Why was anyone surprised that the Great Recession was followed by one of the worst periods of economic recovery and expansion on record? It’s only over the past year, that we’ve seen policies generally shift in a positive direction, namely, via regulatory restraint and some relief, and a tax measure providing some real relief for businesses.

At the state and local level, however, there have been some states that have made positive moves on the policy front, enhancing their state’s competitiveness and boosting the environment for entrepreneurship and investment.

The just-published “Small Business Policy Index 2018: Ranking the States on Policy Measures and Costs Impacting Entrepreneurship and Small Business Growth ranks the 50 states according to 55 different policy measures – 27 are taxes or tax related, 20 relate to rules and regulations, 5 focus on government spending and debt issues, and the 3 remaining gauge the effectiveness of important government undertakings. The best states on this year’s Index are: 1) Nevada, 2) Texas, 3) South Dakota, 4) Wyoming, 5) Florida, 6) Arizona, 7) Washington, 8) Indiana, 9) Ohio, and 10) Utah.

Kudos to policymakers in those states for creating a favorable policy environment for small business relative to the other states. (View the interactive results and summary of Index findings here.)

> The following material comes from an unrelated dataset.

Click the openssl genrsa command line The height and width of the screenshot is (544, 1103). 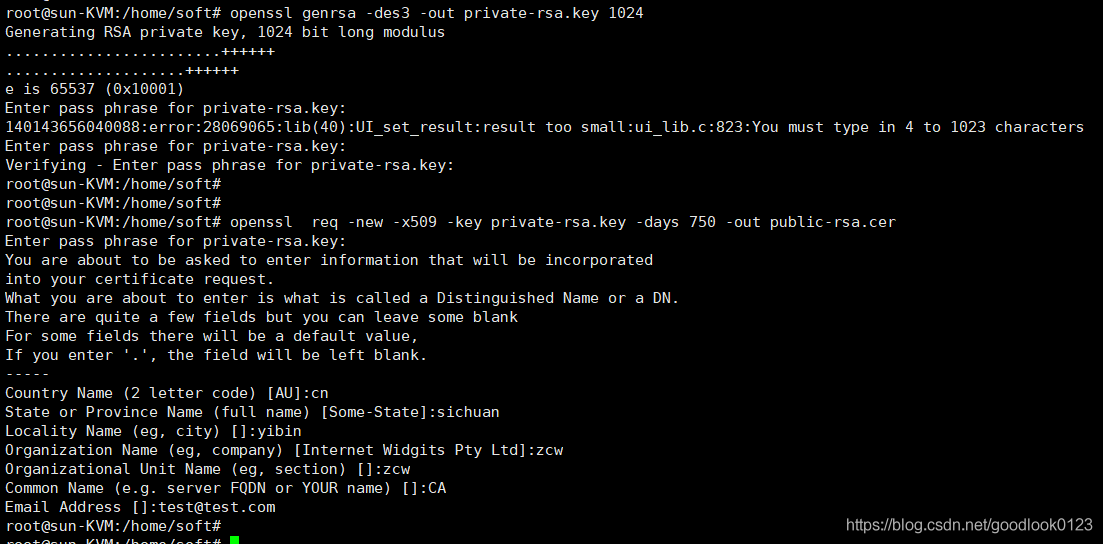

States Making the Right Tax Policy Moves for Entrepreneurs and Small Business

But let’s also take a look at the states that have moved in a positive direction on a few key policy measures – the top state personal income, individual capital gains, corporate income and corporate capital gains tax rates – since the end of the recession (comparing data from the 2009 edition of the Index with the current 2018 edition). Each state’s overall ranking on the Index is provided in parentheses.

Arizona (#6) reduced its individual capital gains tax from 4.54 percent to 3.405 percent. In addition, the state’s corporate income and capital gains tax rates was cut from 6.968 percent to 4.9 percent.

Arkansas (#37) implemented some small reductions in its personal income tax (from 7 percent to 6.9 percent) and individual capital gains tax (from 4.9 percent to 4.14 percent).

Delaware (#34) implemented a small reduction in its personal income and individual capital gains tax rates, from 6.95 percent to 6.6 percent.

Idaho (#26) implemented tiny reductions in its personal income and individual capital gains tax rates (from 7.8 percent to 7.4 percent), and in its corporate income and capital gains tax rates (from 7.6 percent to 7.4 percent).

Indiana (#8) reduced its personal income and individual capital gains tax rates form 3.4 percent to 3.23 percent, and its corporate income and capital gains tax rates from 8.5 percent to 6 percent.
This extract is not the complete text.